Para Orlando Calheiros, antropólogo que coordenou o Grupo de Trabalho Araguaia na Comissão Nacional da Verdade (CNV), “é assustador e vergonhoso ver que figuras apontadas pelo relatório da Comissão Nacional da Verdade como diretamente envolvidas nas cadeias de comando da ditadura militar, figuras que foram apontadas como responsáveis pela manutenção do seu aparelho repressor, ainda frequentem os eventos da alta cúpula do poder nacional”. 

O nome do almirante está presente no primeiro volume do relatório final da CNV, no trecho que põe em ordem cronológica de ocupação dos cargos e que, segundo o documento, “identifica os autores de graves violações de direitos humanos vinculados a esse plano de responsabilidade político-institucional […]”. Ou seja, Karam é o 21º de uma lista que teve responsabilidade político-institucional pelas estruturas da repressão, que torturou, matou e desapareceu com cidadãos brasileiros.

Karam também foi chefe do Estado-Maior do Comando de Operações Navais em 1977, cinco anos depois da Operação Papagaio, que foi uma política deliberada de assassinatos que visava exterminar militantes de esquerda na região do rio Araguaia. Essa ação foi planejada e executada justamente pelo comando que o almirante viria a chefiar anos mais tarde.

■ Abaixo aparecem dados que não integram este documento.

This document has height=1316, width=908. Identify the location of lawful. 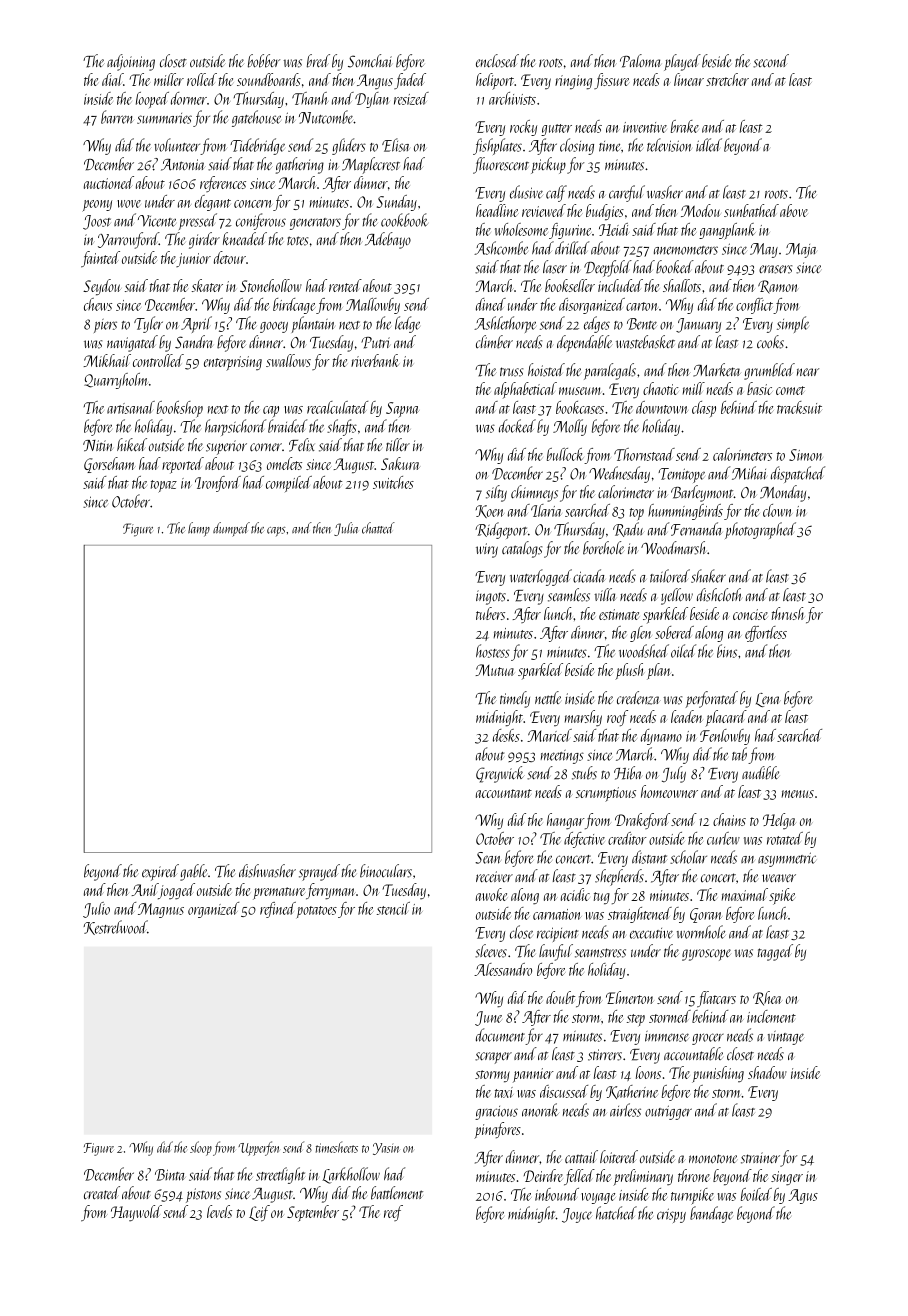
(556, 952).
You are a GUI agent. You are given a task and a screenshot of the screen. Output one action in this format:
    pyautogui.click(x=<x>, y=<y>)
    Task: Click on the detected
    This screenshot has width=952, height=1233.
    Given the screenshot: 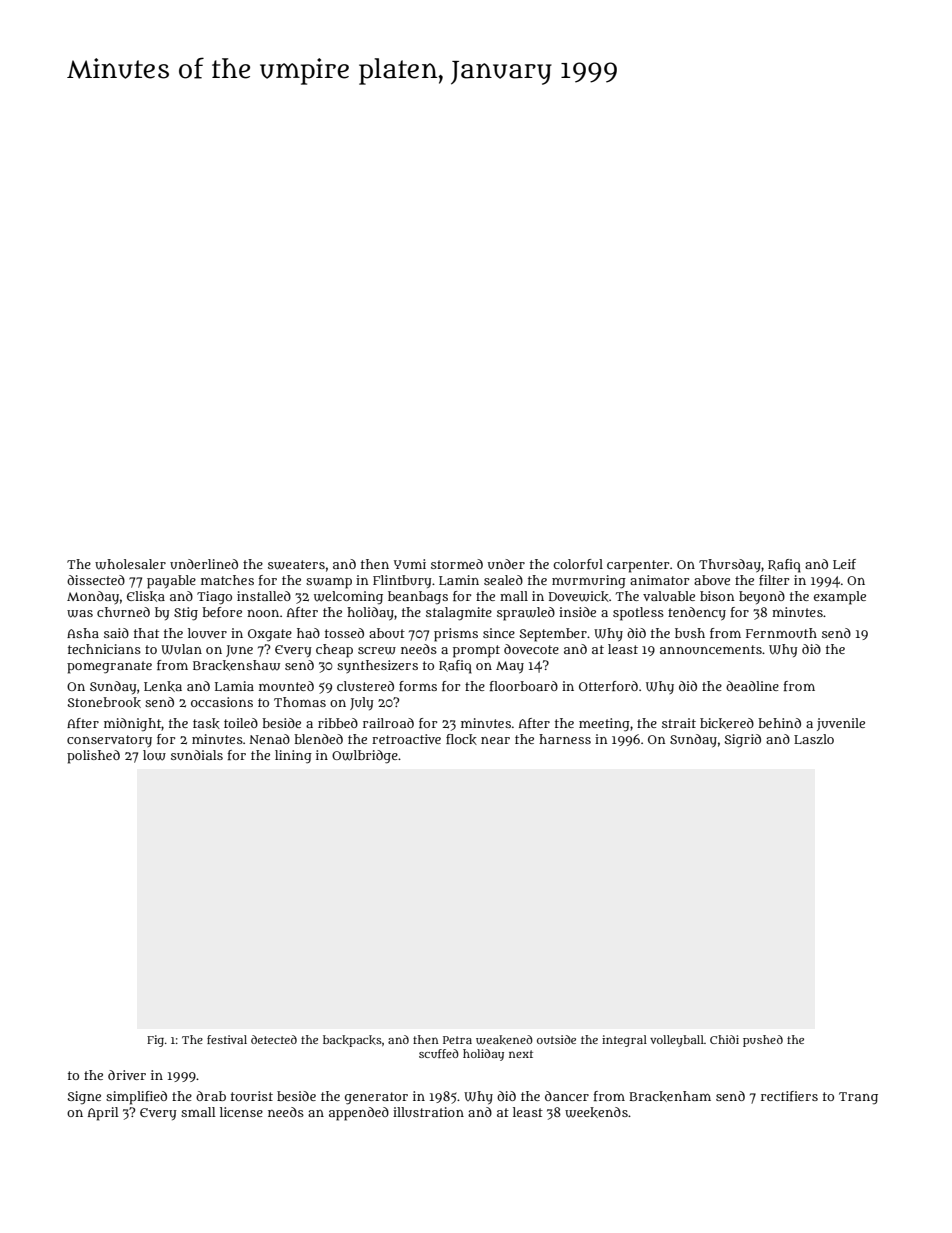 What is the action you would take?
    pyautogui.click(x=274, y=1039)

Um ano antes, ele recebeu do Exército a Medalha do Pacificador, a mesma que em 2018 foi dada ao suspeito de ser o mentor do assassinato de Marielle Franco, Rivaldo Barbosa. No entanto, na época em que recebeu a honraria, a comenda era destinada apenas a militares que atuavam diretamente no “combate à subversão”.

Para o historiador e sociólogo Lucas Pedretti, editor do site História da Ditadura e autor do livro recém-lançado A transição inacabada, uma coletânea de documentos que retratam a violência de Estado e direitos humanos na redemocratização, a atitude de Lula é “péssima”, mas não sem contexto. “Essa homenagem precisa ser pensada no quadro desse conjunto de iniciativas das quais se destacam a suspensão da realização de atividades oficiais sobre 60 anos do golpe, o bloqueio à reinstalação da Comissão de Mortos e Desaparecidos Políticos, o esvaziamento da PEC que busca alterar os termos do artigo 142. Tudo isso faz parte dessa estratégia de acomodação do Lula com os militares”, avalia. 

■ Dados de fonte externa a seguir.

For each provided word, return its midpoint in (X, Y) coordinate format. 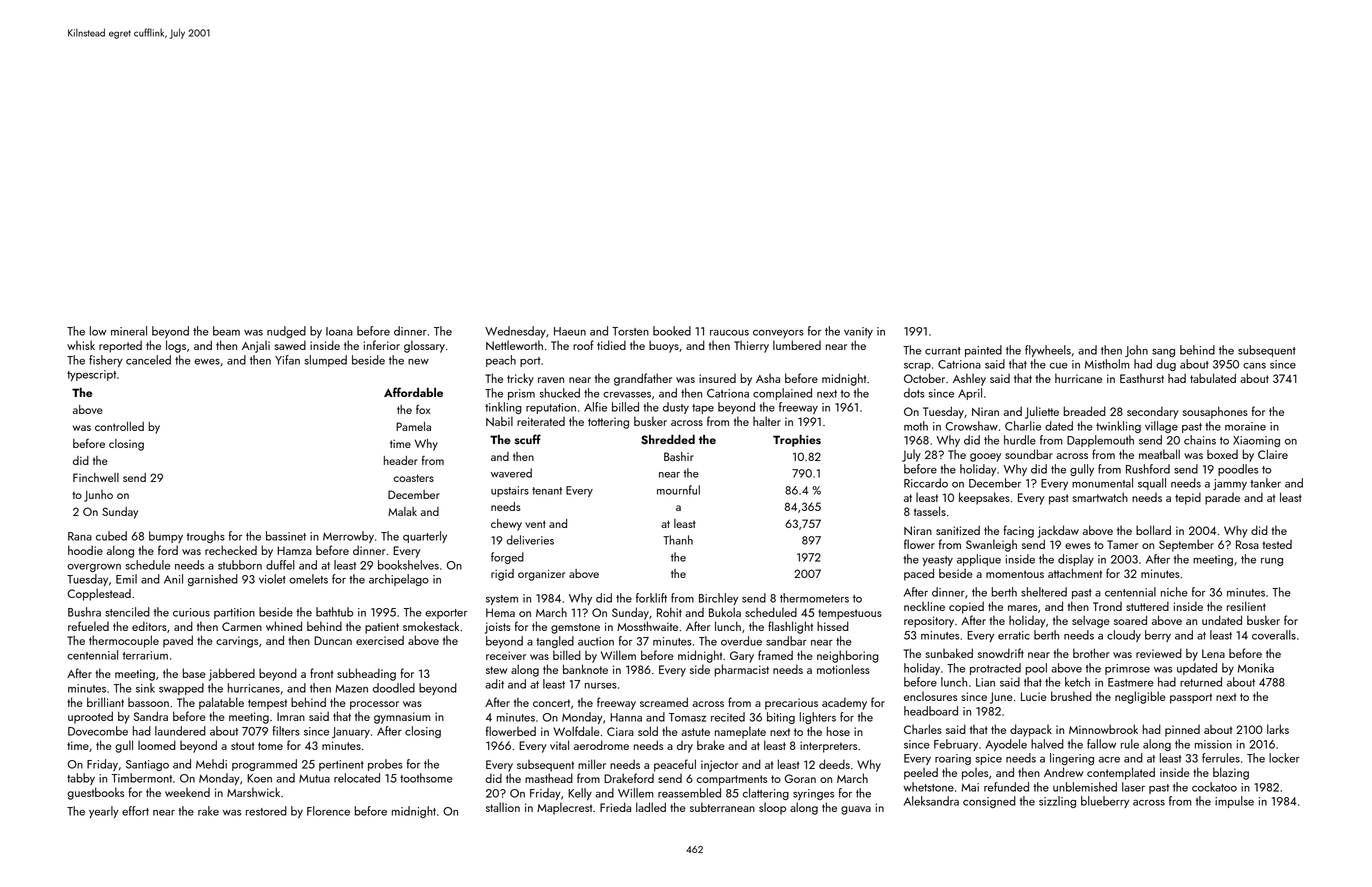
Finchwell (96, 477)
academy (844, 703)
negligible (1140, 697)
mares (1022, 608)
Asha (768, 378)
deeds (834, 764)
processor (374, 705)
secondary (1153, 412)
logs (176, 346)
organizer (541, 575)
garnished (213, 580)
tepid (1188, 498)
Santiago (147, 765)
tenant (547, 491)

Em 1981, Karam ganhou notoriedade por um fervoroso discurso em que disse: “Sigam vigilantes contra as ações terroristas, vindas de quaisquer direções. Lembrem-se que os inimigos ainda permanecem de tocaia para agirem nos momentos que lhes forem oportunos”.

Sua ascensão para o comando da Marinha em 1984, no final da ditadura militar, vem na esteira da exoneração do comandante da Marinha anterior, Maximiliano da Fonseca, que defendeu a volta à democracia através das “Diretas Já, movimento político de cunho popular que teve como objetivo a retomada das eleições diretas ao cargo de presidente.

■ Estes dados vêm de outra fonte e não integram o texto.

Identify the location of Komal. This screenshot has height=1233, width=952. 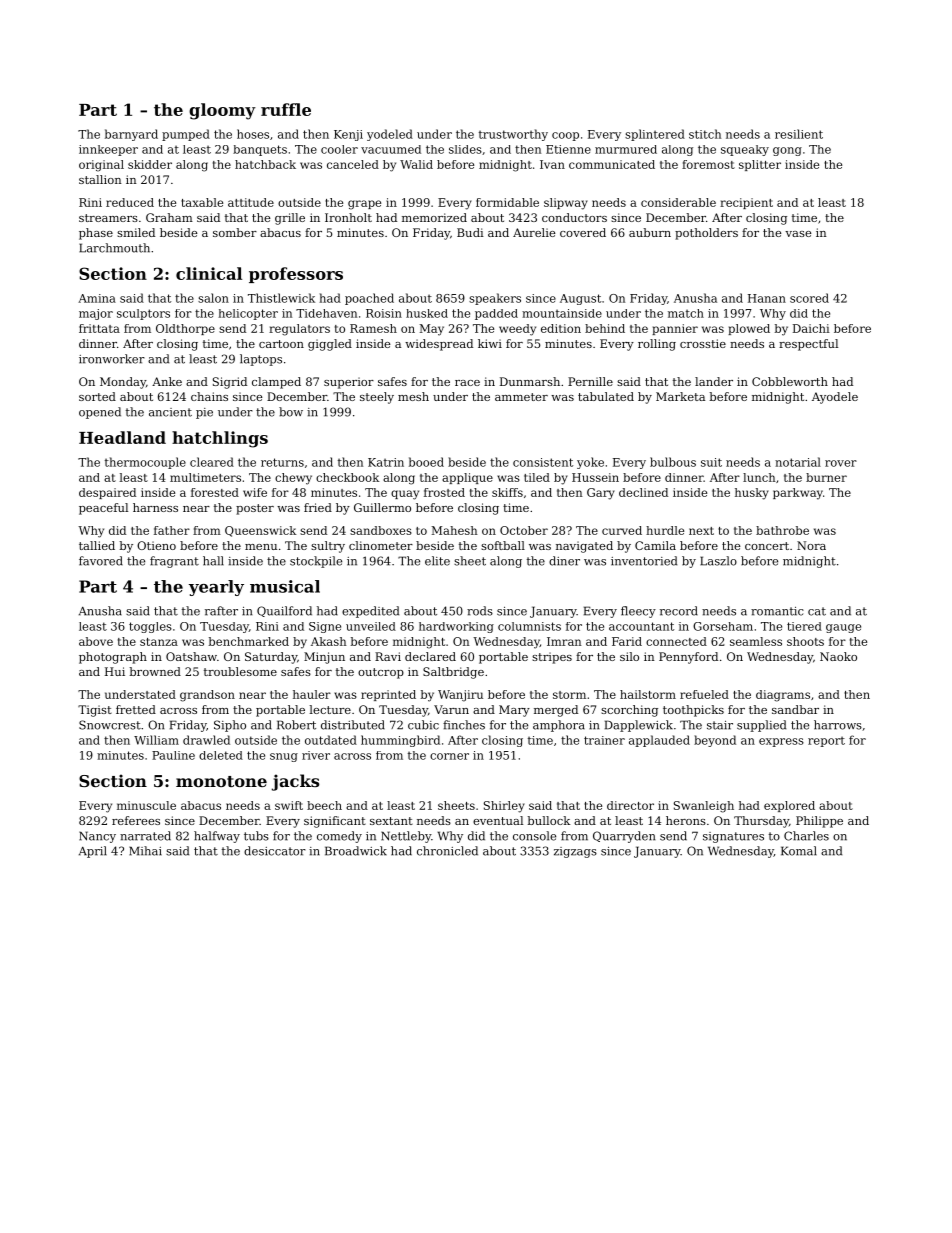
(799, 851).
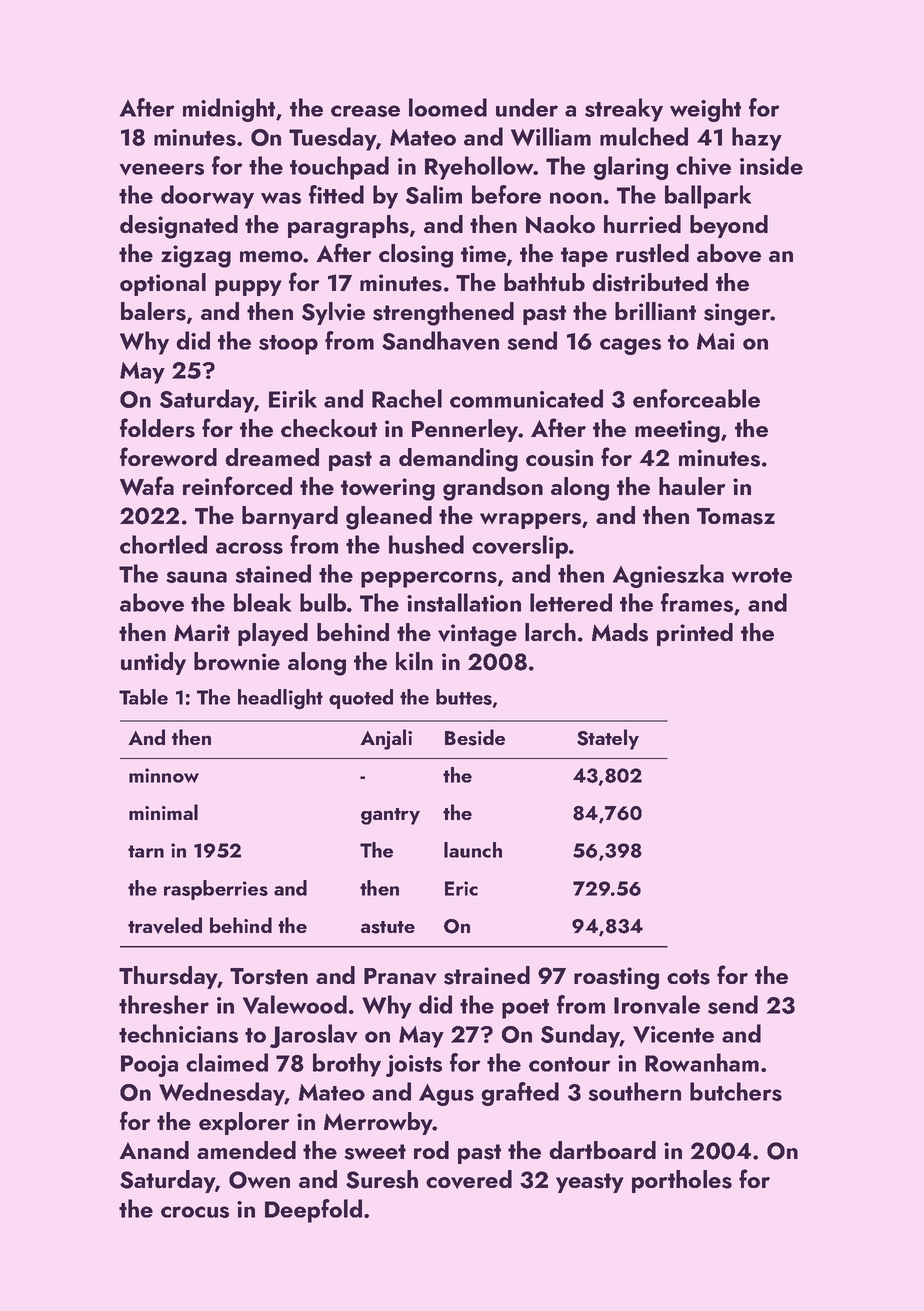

“Acho que ninguém é ingênuo de achar que às vésperas dos 60 anos do golpe o Lula faz essa homenagem a alguém que é indicado no relatório da CNV sem saber o que estava fazendo. Pelo contrário, acho que talvez esse tenha sido um dos sinais mais claros do presidente em relação a qual é a política dele com os militares. É a política de acomodação, de pactuação e de tentativa, uma tentativa de aproximação”, conclui Pedretti. 

A Agência Pública procurou a Secretaria de Comunicação da Presidência para esclarecimentos, mas não houve retorno até a publicação.